Mitarbeiter von Callcentern und Stewardessen habe ich noch nie beneidet. Wer über solche Berufe nachdenkt, der spürt sofort den Stress des Dauerlächelns.

Ein erzwungenes Lächeln garantiert keine positiven Gefühle und kann sogar ungesund sein.

Wer den ganzen Tag lächelt, obwohl er schlecht gelaunt oder gar traurig ist, der fühlt sich am Abend ausgelaugt und entfremdet.

Zudem erkennen viele Menschen das falsche Minenspiel und fühlen sich getäuscht!

Gute Laune-Tipps - und wie Lächeln doch hilft!

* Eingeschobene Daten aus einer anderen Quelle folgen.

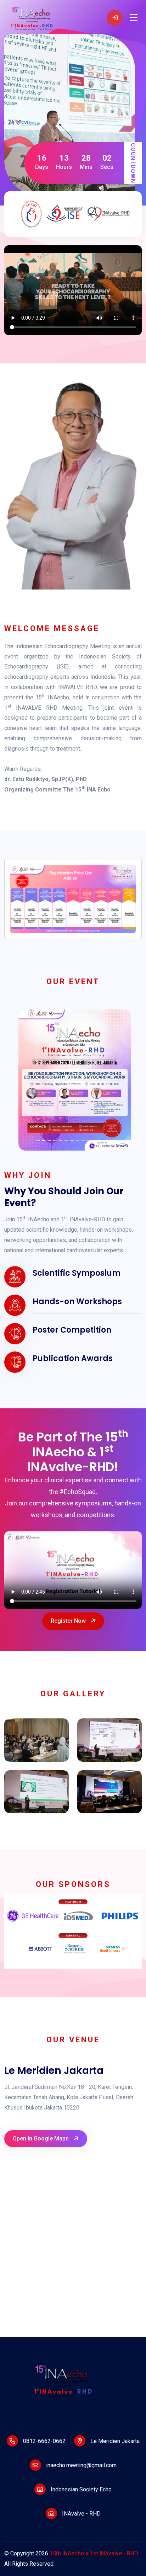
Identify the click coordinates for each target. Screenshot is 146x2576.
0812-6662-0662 (44, 2441)
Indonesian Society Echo (80, 2489)
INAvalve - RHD (81, 2513)
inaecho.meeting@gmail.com (81, 2465)
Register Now (69, 1620)
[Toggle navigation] (133, 17)
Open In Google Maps (41, 2138)
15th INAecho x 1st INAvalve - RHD (94, 2553)
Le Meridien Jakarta (114, 2441)
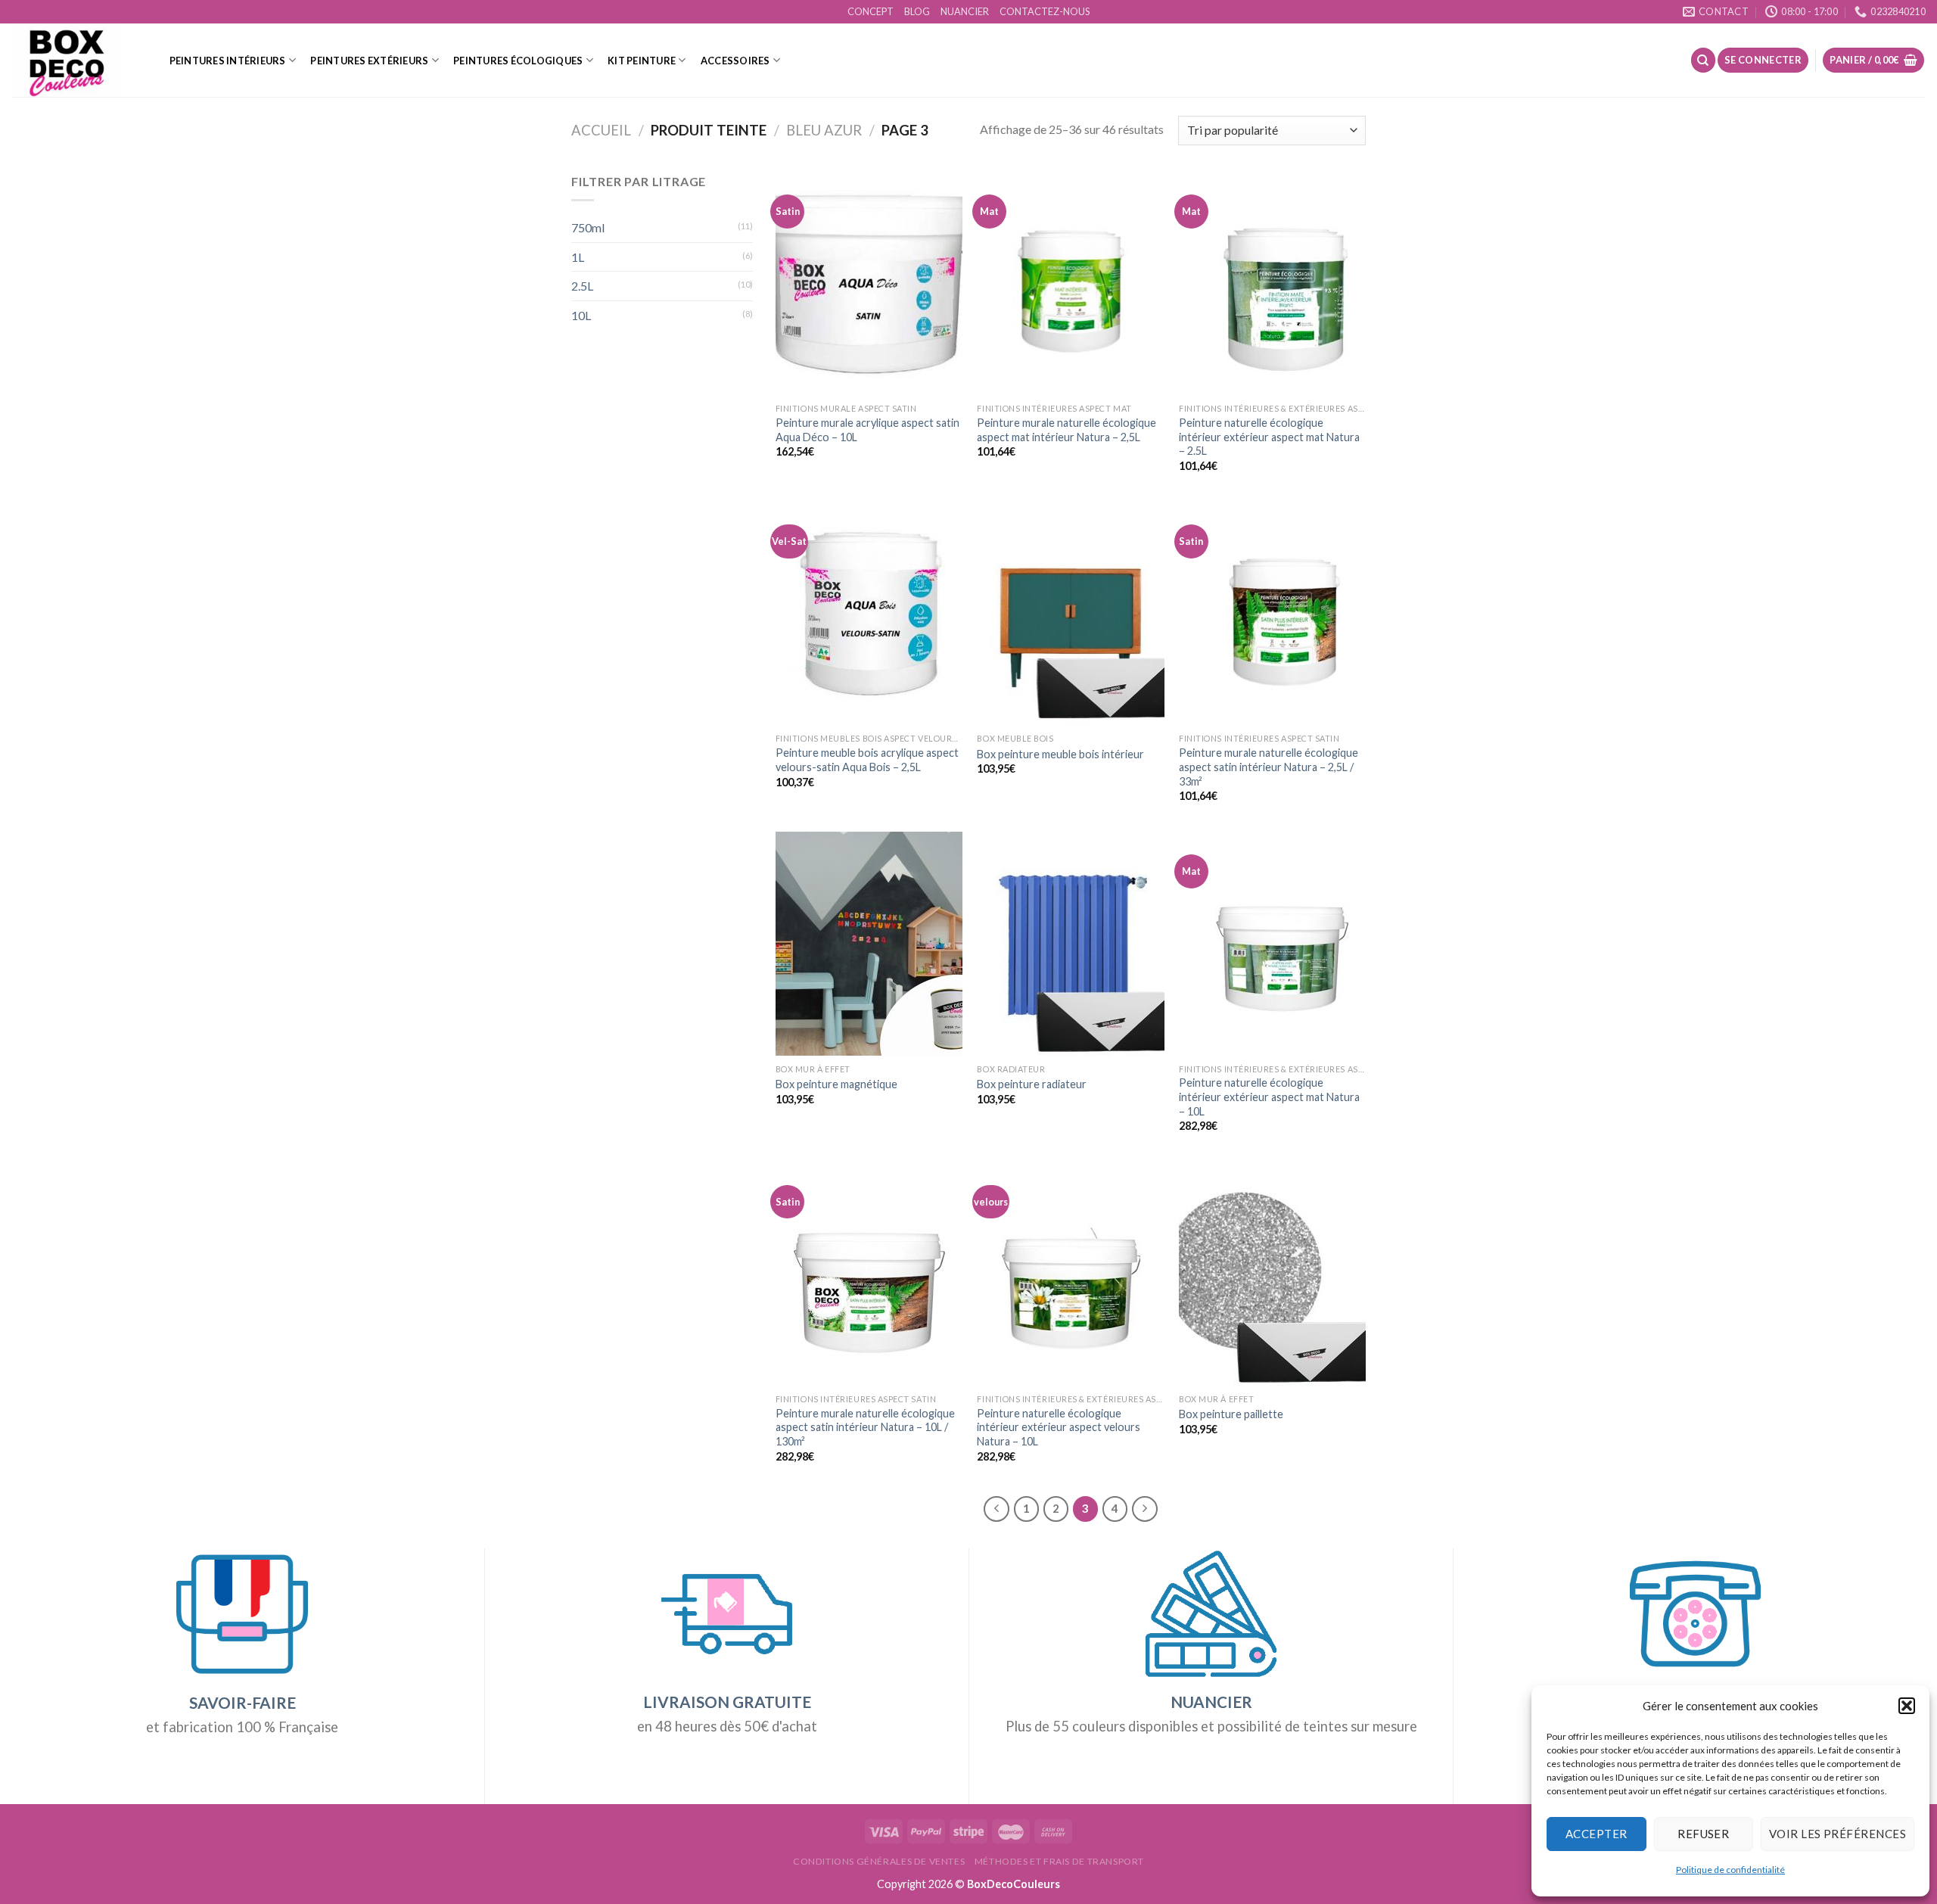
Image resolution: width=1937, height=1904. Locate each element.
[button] (1906, 1705)
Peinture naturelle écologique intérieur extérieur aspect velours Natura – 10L (1058, 1427)
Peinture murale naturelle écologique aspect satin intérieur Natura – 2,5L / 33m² (1268, 766)
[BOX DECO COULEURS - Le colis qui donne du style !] (75, 60)
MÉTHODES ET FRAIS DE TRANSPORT (1059, 1861)
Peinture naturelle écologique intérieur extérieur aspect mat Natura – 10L (1269, 1096)
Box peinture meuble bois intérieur (1060, 754)
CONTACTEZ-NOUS (1045, 11)
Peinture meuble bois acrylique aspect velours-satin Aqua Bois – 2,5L (867, 759)
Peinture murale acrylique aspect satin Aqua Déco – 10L (867, 429)
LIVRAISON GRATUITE (727, 1702)
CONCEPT (870, 11)
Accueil (601, 130)
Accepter (1596, 1833)
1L (577, 257)
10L (581, 315)
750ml (588, 227)
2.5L (582, 285)
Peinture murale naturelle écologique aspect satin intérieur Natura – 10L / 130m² (865, 1427)
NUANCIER (965, 11)
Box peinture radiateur (1032, 1084)
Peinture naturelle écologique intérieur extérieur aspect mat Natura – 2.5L (1269, 436)
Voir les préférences (1837, 1833)
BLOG (917, 11)
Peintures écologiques (518, 60)
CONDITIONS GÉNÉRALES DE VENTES (879, 1861)
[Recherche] (1703, 60)
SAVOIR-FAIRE (242, 1703)
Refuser (1703, 1833)
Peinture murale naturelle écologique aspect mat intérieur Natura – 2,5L (1066, 429)
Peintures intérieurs (227, 60)
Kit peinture (642, 60)
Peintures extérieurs (369, 60)
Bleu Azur (824, 130)
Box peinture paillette (1231, 1414)
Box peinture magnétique (836, 1084)
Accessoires (735, 60)
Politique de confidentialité (1730, 1869)
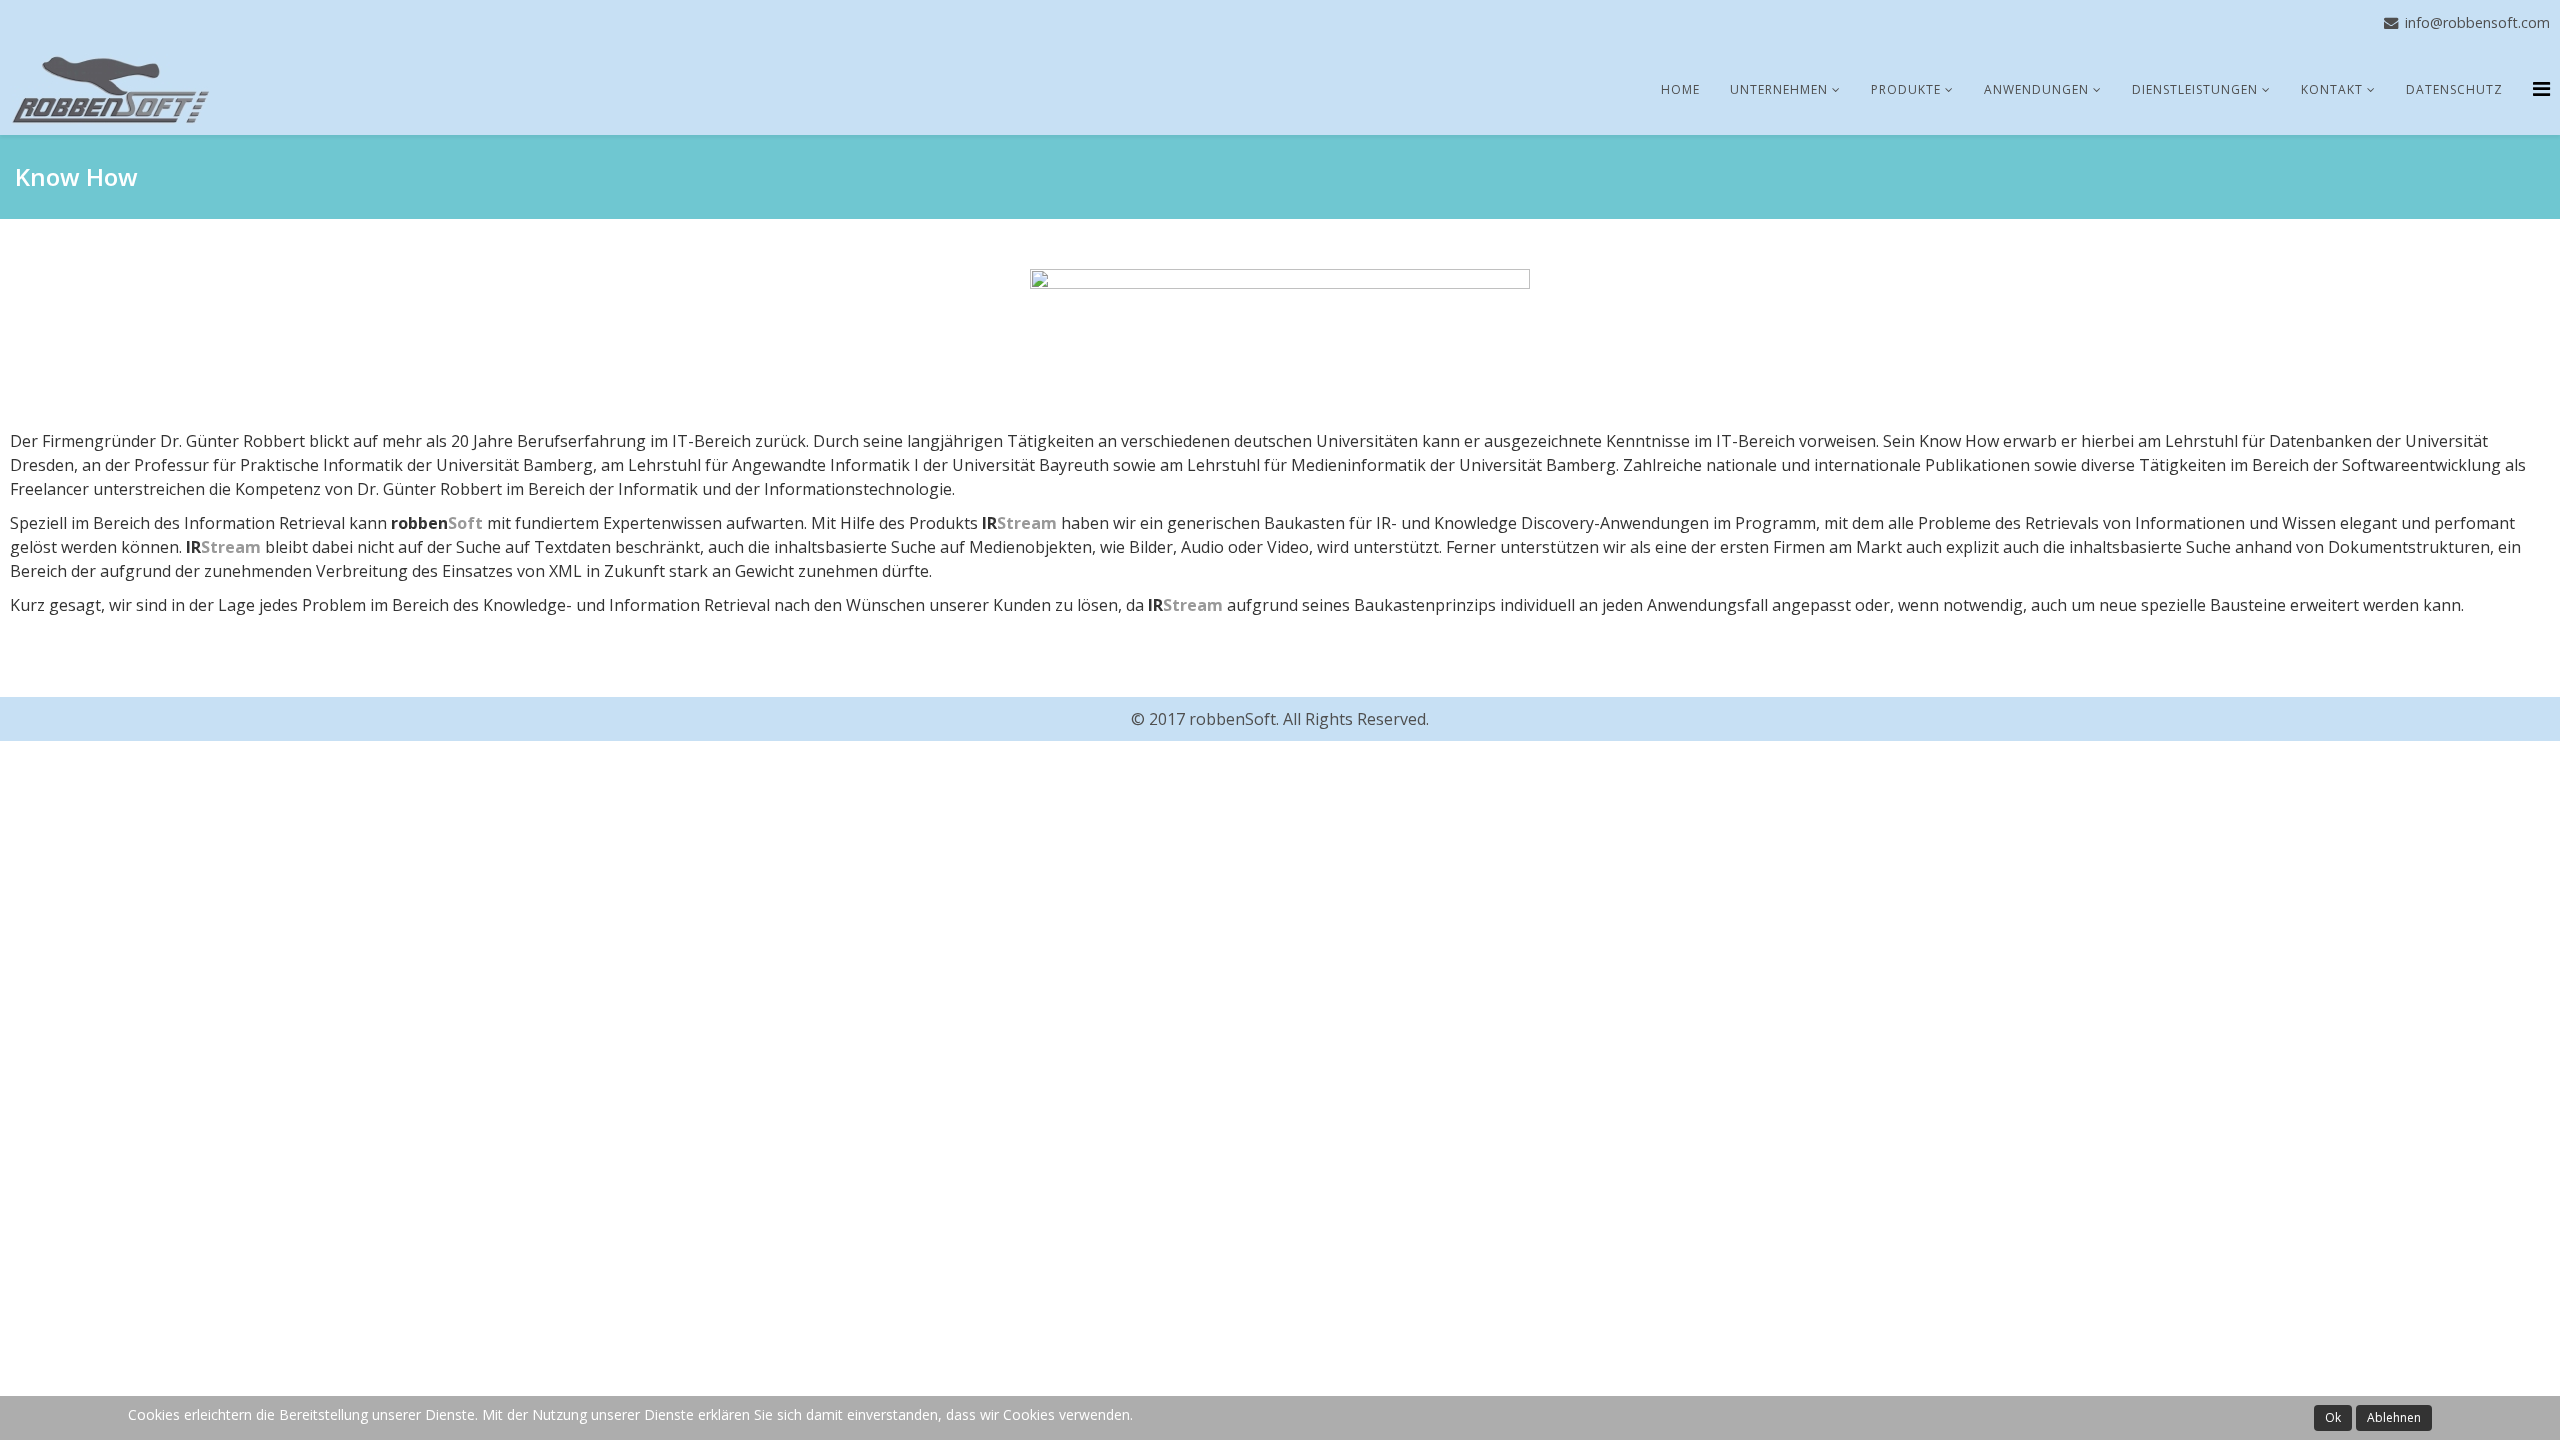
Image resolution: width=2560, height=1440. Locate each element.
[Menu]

Mundwinkel nach oben - Der Bleistifttrick

Menschen lächeln, wenn sie fröhlich sind. Doch offensichtlich kann Lächeln durchaus auch fröhlich machen. Sogar beim Essen einer Zitrone kommt bessere Laune auf, weil die Mundwinkel (unter anderem) nach oben gezogen werden. Sauer macht lustig - das sagte schon meine Oma. Doch woran liegt das?

 

"Der Gesichtsausdruck beeinflusst direkt die wahrgenommene Emotion", sagt Fritz Strack, Sozialpsychologe an der Universität Würzburg. Er und seine Kollegen haben das in einer Studie belegt: Die Versuchspersonen sollten sich Cartoons anzuschauen und die Witzigkeit bewerten. Dabei sollten sie einen Stift entweder quer oder längs im Mund halten. Die Comics wurden von den Versuchspersonen als witziger beurteilt, wenn der Stift quer im Mund war. Sie lächelten also ohne es zu merken und haben deshalb die Cartoons positiver bewertet. "Das funktioniert, ohne dass das Lächeln als solches erkannt wird", sagte Strack in einem Interview mit der Süddeutschen Zeitung. Noch stärker ist der Gute-Laune-Effekt, wenn nicht nur die Muskulatur der Wangen, sondern auch die um die Augen herum beteiligt ist.

 

Ähnliches lässt sich auch für den umgekehrten Fall zeigen: Wer die Stirn runzelt, also den Muskel zwischen den Augenbrauen anspannt, der findet Lustiges oft weniger amüsant. Laut Andreas Hennenlotter, Neuropsychologe am Münchner Klinikum rechts der Isar gibt es im Gehirn starke Verbindungen zwischen Bereichen, die Empfindungen aus der Gesichtsmuskulatur abbilden, und Bereichen, die für Gefühle zuständig sind. Wohl deshalb kann die gefühlte Mimik die entsprechende Emotion auslösen. Sogar, wenn man nur anderen beim Lächeln zusieht.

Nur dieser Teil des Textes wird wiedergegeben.